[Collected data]
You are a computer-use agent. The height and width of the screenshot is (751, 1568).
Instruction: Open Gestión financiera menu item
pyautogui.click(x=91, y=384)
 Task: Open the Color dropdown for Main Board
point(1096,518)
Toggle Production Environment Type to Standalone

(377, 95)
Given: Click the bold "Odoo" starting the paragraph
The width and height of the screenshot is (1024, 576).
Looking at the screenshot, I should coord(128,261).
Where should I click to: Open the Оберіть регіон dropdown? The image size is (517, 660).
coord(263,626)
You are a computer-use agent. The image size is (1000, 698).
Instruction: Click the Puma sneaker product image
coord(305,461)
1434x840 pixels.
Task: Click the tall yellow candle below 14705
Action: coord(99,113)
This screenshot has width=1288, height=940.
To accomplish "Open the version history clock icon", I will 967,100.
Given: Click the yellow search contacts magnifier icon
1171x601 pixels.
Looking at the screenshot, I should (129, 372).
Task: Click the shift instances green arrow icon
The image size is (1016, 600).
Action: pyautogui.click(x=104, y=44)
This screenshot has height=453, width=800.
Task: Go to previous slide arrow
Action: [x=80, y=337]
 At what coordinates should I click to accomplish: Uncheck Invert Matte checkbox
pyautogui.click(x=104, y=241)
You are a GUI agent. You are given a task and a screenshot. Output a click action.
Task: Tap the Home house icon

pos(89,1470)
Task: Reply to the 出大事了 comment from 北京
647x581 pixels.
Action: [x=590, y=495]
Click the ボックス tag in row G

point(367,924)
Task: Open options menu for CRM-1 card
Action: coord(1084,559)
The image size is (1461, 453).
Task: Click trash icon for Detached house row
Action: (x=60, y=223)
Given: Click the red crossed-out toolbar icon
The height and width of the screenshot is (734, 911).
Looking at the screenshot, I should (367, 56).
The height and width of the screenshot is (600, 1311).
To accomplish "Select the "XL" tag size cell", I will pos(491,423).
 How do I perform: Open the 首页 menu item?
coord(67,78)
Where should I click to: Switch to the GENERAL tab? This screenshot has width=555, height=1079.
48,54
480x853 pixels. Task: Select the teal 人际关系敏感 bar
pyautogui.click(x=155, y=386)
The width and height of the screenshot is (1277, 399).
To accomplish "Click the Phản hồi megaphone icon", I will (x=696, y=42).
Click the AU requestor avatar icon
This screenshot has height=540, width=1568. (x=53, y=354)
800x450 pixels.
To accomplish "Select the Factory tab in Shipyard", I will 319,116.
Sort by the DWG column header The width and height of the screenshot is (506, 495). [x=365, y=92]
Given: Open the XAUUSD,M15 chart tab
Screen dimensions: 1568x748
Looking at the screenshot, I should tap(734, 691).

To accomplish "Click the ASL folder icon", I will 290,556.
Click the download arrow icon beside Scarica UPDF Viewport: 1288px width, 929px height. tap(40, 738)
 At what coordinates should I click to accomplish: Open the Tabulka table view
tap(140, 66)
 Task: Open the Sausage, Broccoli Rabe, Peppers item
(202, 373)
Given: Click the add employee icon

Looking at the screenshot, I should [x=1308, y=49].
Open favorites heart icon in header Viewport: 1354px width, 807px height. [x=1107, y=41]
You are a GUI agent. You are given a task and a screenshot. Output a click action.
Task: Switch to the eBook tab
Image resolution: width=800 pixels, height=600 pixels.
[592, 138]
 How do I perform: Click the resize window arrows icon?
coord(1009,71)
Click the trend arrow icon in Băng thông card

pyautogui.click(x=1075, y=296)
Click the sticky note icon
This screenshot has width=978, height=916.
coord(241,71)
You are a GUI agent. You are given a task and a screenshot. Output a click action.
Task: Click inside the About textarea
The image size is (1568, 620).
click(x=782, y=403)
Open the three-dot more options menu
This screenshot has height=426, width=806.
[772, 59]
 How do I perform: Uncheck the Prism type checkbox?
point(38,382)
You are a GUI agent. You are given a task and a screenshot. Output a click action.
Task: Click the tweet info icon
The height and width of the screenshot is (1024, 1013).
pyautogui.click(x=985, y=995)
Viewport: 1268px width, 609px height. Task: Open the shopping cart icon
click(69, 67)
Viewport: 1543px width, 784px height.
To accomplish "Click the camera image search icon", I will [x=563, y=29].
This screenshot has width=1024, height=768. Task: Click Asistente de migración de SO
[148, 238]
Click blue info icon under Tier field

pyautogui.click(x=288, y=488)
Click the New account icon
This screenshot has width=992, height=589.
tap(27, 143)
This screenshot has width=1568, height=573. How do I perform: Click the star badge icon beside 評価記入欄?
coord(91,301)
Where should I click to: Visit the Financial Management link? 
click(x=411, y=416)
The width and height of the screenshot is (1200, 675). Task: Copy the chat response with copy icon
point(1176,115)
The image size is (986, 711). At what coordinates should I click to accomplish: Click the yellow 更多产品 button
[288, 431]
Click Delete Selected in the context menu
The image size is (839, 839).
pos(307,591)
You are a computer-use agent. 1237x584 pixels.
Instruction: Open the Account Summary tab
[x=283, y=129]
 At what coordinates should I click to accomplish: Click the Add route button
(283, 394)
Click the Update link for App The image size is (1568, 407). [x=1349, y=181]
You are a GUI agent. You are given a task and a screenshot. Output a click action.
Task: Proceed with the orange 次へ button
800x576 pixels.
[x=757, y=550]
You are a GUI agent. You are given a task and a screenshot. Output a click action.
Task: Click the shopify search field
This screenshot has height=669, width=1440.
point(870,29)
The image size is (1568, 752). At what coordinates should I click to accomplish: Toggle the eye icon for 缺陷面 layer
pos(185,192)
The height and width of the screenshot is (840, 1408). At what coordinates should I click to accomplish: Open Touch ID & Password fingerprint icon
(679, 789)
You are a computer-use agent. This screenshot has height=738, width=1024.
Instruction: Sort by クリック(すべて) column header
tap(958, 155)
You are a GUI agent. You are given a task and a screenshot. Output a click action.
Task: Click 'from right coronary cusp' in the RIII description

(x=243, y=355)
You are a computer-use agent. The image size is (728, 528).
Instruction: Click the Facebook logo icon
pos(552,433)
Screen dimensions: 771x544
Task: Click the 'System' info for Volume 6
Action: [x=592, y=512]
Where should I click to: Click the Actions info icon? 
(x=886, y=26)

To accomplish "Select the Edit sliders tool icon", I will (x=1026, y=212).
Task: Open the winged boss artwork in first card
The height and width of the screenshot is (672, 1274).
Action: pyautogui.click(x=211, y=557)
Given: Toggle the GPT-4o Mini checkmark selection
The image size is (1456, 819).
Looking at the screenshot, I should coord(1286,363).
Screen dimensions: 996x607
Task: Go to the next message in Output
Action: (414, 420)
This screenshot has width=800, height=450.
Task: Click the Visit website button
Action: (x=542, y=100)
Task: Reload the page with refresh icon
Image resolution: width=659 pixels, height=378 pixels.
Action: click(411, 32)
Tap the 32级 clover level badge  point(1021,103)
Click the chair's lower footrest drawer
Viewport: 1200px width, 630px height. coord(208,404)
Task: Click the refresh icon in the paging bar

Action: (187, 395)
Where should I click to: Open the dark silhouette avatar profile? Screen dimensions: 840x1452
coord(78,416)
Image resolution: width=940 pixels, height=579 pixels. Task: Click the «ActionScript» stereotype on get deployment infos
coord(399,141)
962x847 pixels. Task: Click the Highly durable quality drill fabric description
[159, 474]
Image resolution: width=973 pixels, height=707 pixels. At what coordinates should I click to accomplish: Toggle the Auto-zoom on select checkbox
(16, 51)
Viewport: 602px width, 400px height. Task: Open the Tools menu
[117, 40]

PROBLEM DESCRIPTION
Once the records are read, print each of them exactly as written.

TASK OUTPUT
You are a computer-use agent. The height and width of the screenshot is (751, 1568).
Instruction: Open Gestión financiera menu item
pyautogui.click(x=91, y=384)
 Task: Open the Color dropdown for Main Board
point(1096,518)
Toggle Production Environment Type to Standalone

(377, 95)
Given: Click the bold "Odoo" starting the paragraph
The width and height of the screenshot is (1024, 576).
Looking at the screenshot, I should coord(128,261).
Where should I click to: Open the Оберіть регіон dropdown? The image size is (517, 660).
coord(263,626)
You are a computer-use agent. The image size is (1000, 698).
Instruction: Click the Puma sneaker product image
coord(305,461)
1434x840 pixels.
Task: Click the tall yellow candle below 14705
Action: coord(99,113)
This screenshot has width=1288, height=940.
To accomplish "Open the version history clock icon", I will 967,100.
Given: Click the yellow search contacts magnifier icon
1171x601 pixels.
Looking at the screenshot, I should (129, 372).
Task: Click the shift instances green arrow icon
The image size is (1016, 600).
Action: pyautogui.click(x=104, y=44)
This screenshot has height=453, width=800.
Task: Go to previous slide arrow
Action: [x=80, y=337]
 At what coordinates should I click to accomplish: Uncheck Invert Matte checkbox
pyautogui.click(x=104, y=241)
You are a GUI agent. You are given a task and a screenshot. Output a click action.
Task: Tap the Home house icon

pos(89,1470)
Task: Reply to the 出大事了 comment from 北京
647x581 pixels.
Action: [x=590, y=495]
Click the ボックス tag in row G

point(367,924)
Task: Open options menu for CRM-1 card
Action: coord(1084,559)
The image size is (1461, 453).
Task: Click trash icon for Detached house row
Action: (x=60, y=223)
Given: Click the red crossed-out toolbar icon
The height and width of the screenshot is (734, 911).
Looking at the screenshot, I should (367, 56).
The height and width of the screenshot is (600, 1311).
To accomplish "Select the "XL" tag size cell", I will pos(491,423).
 How do I perform: Open the 首页 menu item?
coord(67,78)
Where should I click to: Switch to the GENERAL tab? This screenshot has width=555, height=1079.
48,54
480x853 pixels. Task: Select the teal 人际关系敏感 bar
pyautogui.click(x=155, y=386)
The width and height of the screenshot is (1277, 399).
To accomplish "Click the Phản hồi megaphone icon", I will (x=696, y=42).
Click the AU requestor avatar icon
This screenshot has height=540, width=1568. (x=53, y=354)
800x450 pixels.
To accomplish "Select the Factory tab in Shipyard", I will 319,116.
Sort by the DWG column header The width and height of the screenshot is (506, 495). [x=365, y=92]
Given: Open the XAUUSD,M15 chart tab
Screen dimensions: 1568x748
Looking at the screenshot, I should tap(734, 691).

To accomplish "Click the ASL folder icon", I will 290,556.
Click the download arrow icon beside Scarica UPDF Viewport: 1288px width, 929px height. tap(40, 738)
 At what coordinates should I click to accomplish: Open the Tabulka table view
tap(140, 66)
 Task: Open the Sausage, Broccoli Rabe, Peppers item
(202, 373)
Given: Click the add employee icon

Looking at the screenshot, I should [x=1308, y=49].
Open favorites heart icon in header Viewport: 1354px width, 807px height. [x=1107, y=41]
You are a GUI agent. You are given a task and a screenshot. Output a click action.
Task: Switch to the eBook tab
Image resolution: width=800 pixels, height=600 pixels.
[592, 138]
 How do I perform: Click the resize window arrows icon?
coord(1009,71)
Click the trend arrow icon in Băng thông card

pyautogui.click(x=1075, y=296)
Click the sticky note icon
This screenshot has width=978, height=916.
coord(241,71)
You are a GUI agent. You are given a task and a screenshot. Output a click action.
Task: Click inside the About textarea
The image size is (1568, 620).
click(x=782, y=403)
Open the three-dot more options menu
This screenshot has height=426, width=806.
[772, 59]
 How do I perform: Uncheck the Prism type checkbox?
point(38,382)
You are a GUI agent. You are given a task and a screenshot. Output a click action.
Task: Click the tweet info icon
The height and width of the screenshot is (1024, 1013).
pyautogui.click(x=985, y=995)
Viewport: 1268px width, 609px height. Task: Open the shopping cart icon
click(69, 67)
Viewport: 1543px width, 784px height.
To accomplish "Click the camera image search icon", I will [x=563, y=29].
This screenshot has width=1024, height=768. Task: Click Asistente de migración de SO
[148, 238]
Click blue info icon under Tier field

pyautogui.click(x=288, y=488)
Click the New account icon
This screenshot has width=992, height=589.
tap(27, 143)
This screenshot has width=1568, height=573. How do I perform: Click the star badge icon beside 評価記入欄?
coord(91,301)
Where should I click to: Visit the Financial Management link? 
click(x=411, y=416)
The width and height of the screenshot is (1200, 675). Task: Copy the chat response with copy icon
point(1176,115)
The image size is (986, 711). At what coordinates should I click to accomplish: Click the yellow 更多产品 button
[288, 431]
Click Delete Selected in the context menu
The image size is (839, 839).
pos(307,591)
You are a computer-use agent. 1237x584 pixels.
Instruction: Open the Account Summary tab
[x=283, y=129]
 At what coordinates should I click to accomplish: Click the Add route button
(283, 394)
Click the Update link for App The image size is (1568, 407). [x=1349, y=181]
You are a GUI agent. You are given a task and a screenshot. Output a click action.
Task: Proceed with the orange 次へ button
800x576 pixels.
[x=757, y=550]
You are a GUI agent. You are given a task and a screenshot. Output a click action.
Task: Click the shopify search field
This screenshot has height=669, width=1440.
point(870,29)
The image size is (1568, 752). At what coordinates should I click to accomplish: Toggle the eye icon for 缺陷面 layer
pos(185,192)
The height and width of the screenshot is (840, 1408). At what coordinates should I click to accomplish: Open Touch ID & Password fingerprint icon
(679, 789)
You are a computer-use agent. This screenshot has height=738, width=1024.
Instruction: Sort by クリック(すべて) column header
tap(958, 155)
You are a GUI agent. You are given a task and a screenshot. Output a click action.
Task: Click 'from right coronary cusp' in the RIII description

(x=243, y=355)
You are a computer-use agent. The image size is (728, 528).
Instruction: Click the Facebook logo icon
pos(552,433)
Screen dimensions: 771x544
Task: Click the 'System' info for Volume 6
Action: [x=592, y=512]
Where should I click to: Click the Actions info icon? 
(x=886, y=26)

To accomplish "Select the Edit sliders tool icon", I will (x=1026, y=212).
Task: Open the winged boss artwork in first card
The height and width of the screenshot is (672, 1274).
Action: pyautogui.click(x=211, y=557)
Given: Toggle the GPT-4o Mini checkmark selection
The image size is (1456, 819).
Looking at the screenshot, I should coord(1286,363).
Screen dimensions: 996x607
Task: Go to the next message in Output
Action: (414, 420)
This screenshot has width=800, height=450.
Task: Click the Visit website button
Action: (x=542, y=100)
Task: Reload the page with refresh icon
Image resolution: width=659 pixels, height=378 pixels.
Action: click(411, 32)
Tap the 32级 clover level badge  point(1021,103)
Click the chair's lower footrest drawer
Viewport: 1200px width, 630px height. coord(208,404)
Task: Click the refresh icon in the paging bar

Action: (187, 395)
Where should I click to: Open the dark silhouette avatar profile? Screen dimensions: 840x1452
coord(78,416)
Image resolution: width=940 pixels, height=579 pixels. Task: Click the «ActionScript» stereotype on get deployment infos
coord(399,141)
962x847 pixels. Task: Click the Highly durable quality drill fabric description
[159, 474]
Image resolution: width=973 pixels, height=707 pixels. At what coordinates should I click to accomplish: Toggle the Auto-zoom on select checkbox
(16, 51)
Viewport: 602px width, 400px height. Task: Open the Tools menu
[117, 40]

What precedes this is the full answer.